* _Excerto do documento_
*-*-*

Dos debates e dos comentários aos debates para as eleições legislativas resulta uma certeza: Portugal continua “na cauda da Europa”. Somos, claramente, o país mais à esquerda do Continente, em termos ideológicos, partidários e mediáticos, e na economia e na sociedade sofremos as consequências disso. Apesar do aparecimento do Chega e da afirmação conservadora do CDS, o eixo político-partidário português permanece exoticamente enviesado à esquerda e enfeudado à extrema-esquerda.

O mesmo acontece com as manifestações mais correntes da opinião disseminada. E não estou só a falar do panorama mental de alguns comentadores de programas de entretenimento, que chegam a mostrar-se chocados e surpreendidos por o Papa Francisco ser, afinal, católico; e um “católico fundamentalista”, que, apesar do carinho repetidamente demonstrado pela líder do Bloco de Esquerda e pela “opinião evoluída”, ousa lamentar a quebra dos nascimentos na Europa e o facto de muitos casais não se abrirem à vida, concentrando em animais de estimação afectos menos exigentes e duradouros. Nem falo só da boçalidade e ignorância exibidas nas redes sociais e caixas de comentários ou do grau zero de Humanidades no discurso político. Falo sobretudo da ausência de política nos debates políticos, onde não há ideias políticas e muito menos as ideias políticas que hoje contam e dividem o mundo.

*-*-*

* _Tarefa 1_
Reproduza fielmente todas as linhas da listagem abaixo, deixando as imagens de fora.
O excerto e a listagem não têm qualquer relação entre si.

*-*-*

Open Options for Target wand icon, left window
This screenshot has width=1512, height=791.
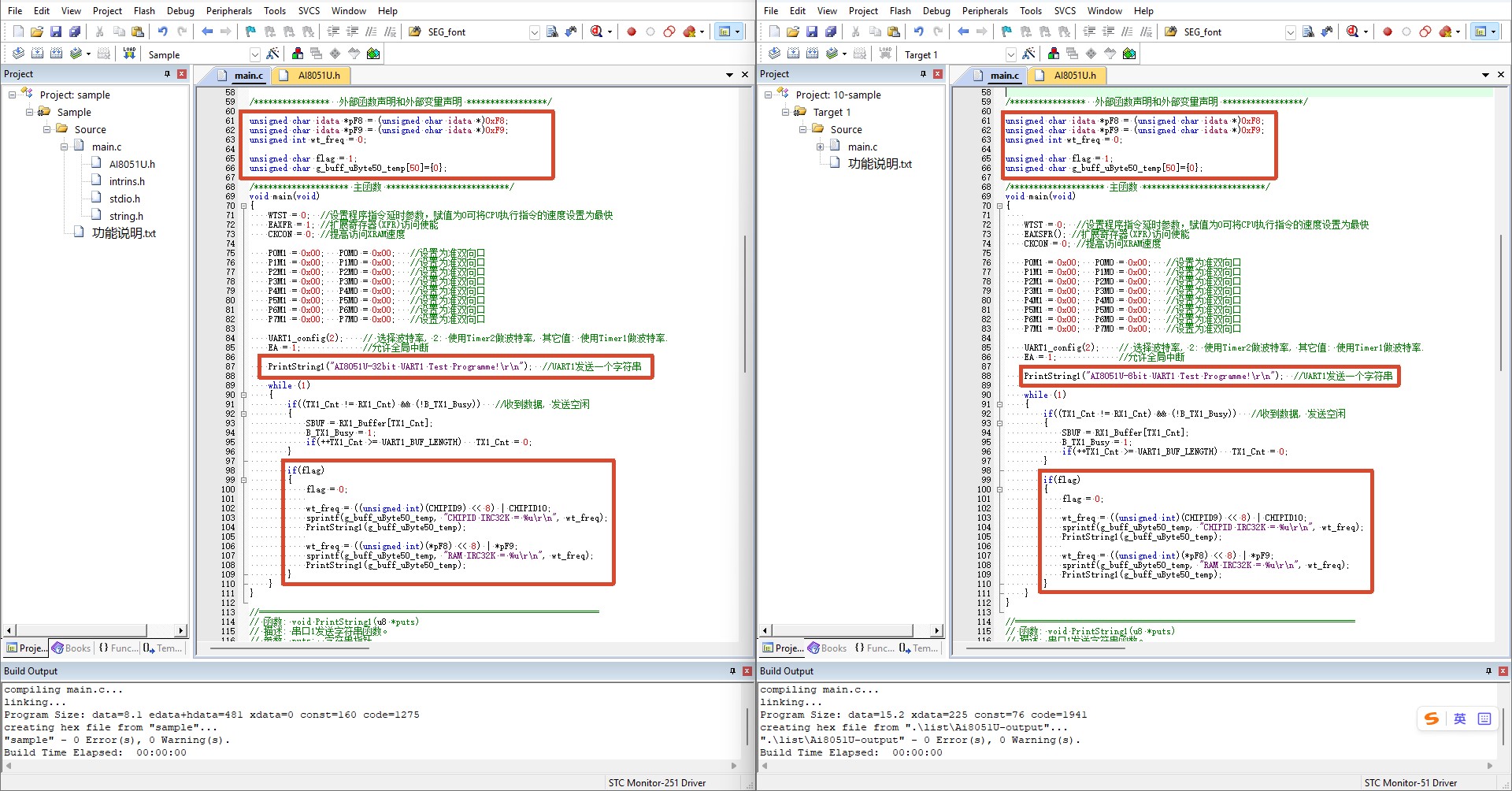pos(272,54)
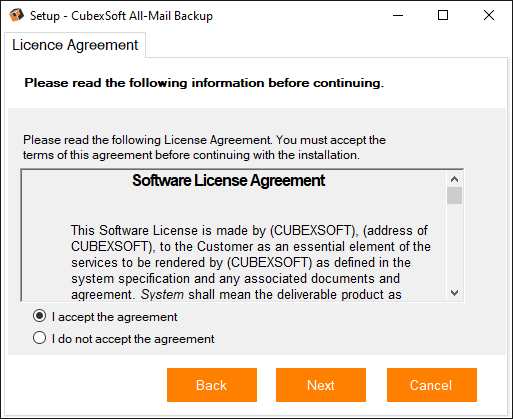Proceed with the Next button
513x419 pixels.
[321, 385]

*-*-*

* _Tarefa 2_
Transcreva, por favor, o excerto sobre os debates eleitorais entre "O mesmo acontece" e "dividem o mundo.", inclusive, sem alterar uma única palavra.

* _Resposta esperada 1_
Open Options for Target wand icon, left window
This screenshot has width=1512, height=791.
pos(272,54)
Proceed with the Next button
513x419 pixels.
[321, 385]

* _Resposta esperada 2_
O mesmo acontece com as manifestações mais correntes da opinião disseminada. E não estou só a falar do panorama mental de alguns comentadores de programas de entretenimento, que chegam a mostrar-se chocados e surpreendidos por o Papa Francisco ser, afinal, católico; e um “católico fundamentalista”, que, apesar do carinho repetidamente demonstrado pela líder do Bloco de Esquerda e pela “opinião evoluída”, ousa lamentar a quebra dos nascimentos na Europa e o facto de muitos casais não se abrirem à vida, concentrando em animais de estimação afectos menos exigentes e duradouros. Nem falo só da boçalidade e ignorância exibidas nas redes sociais e caixas de comentários ou do grau zero de Humanidades no discurso político. Falo sobretudo da ausência de política nos debates políticos, onde não há ideias políticas e muito menos as ideias políticas que hoje contam e dividem o mundo.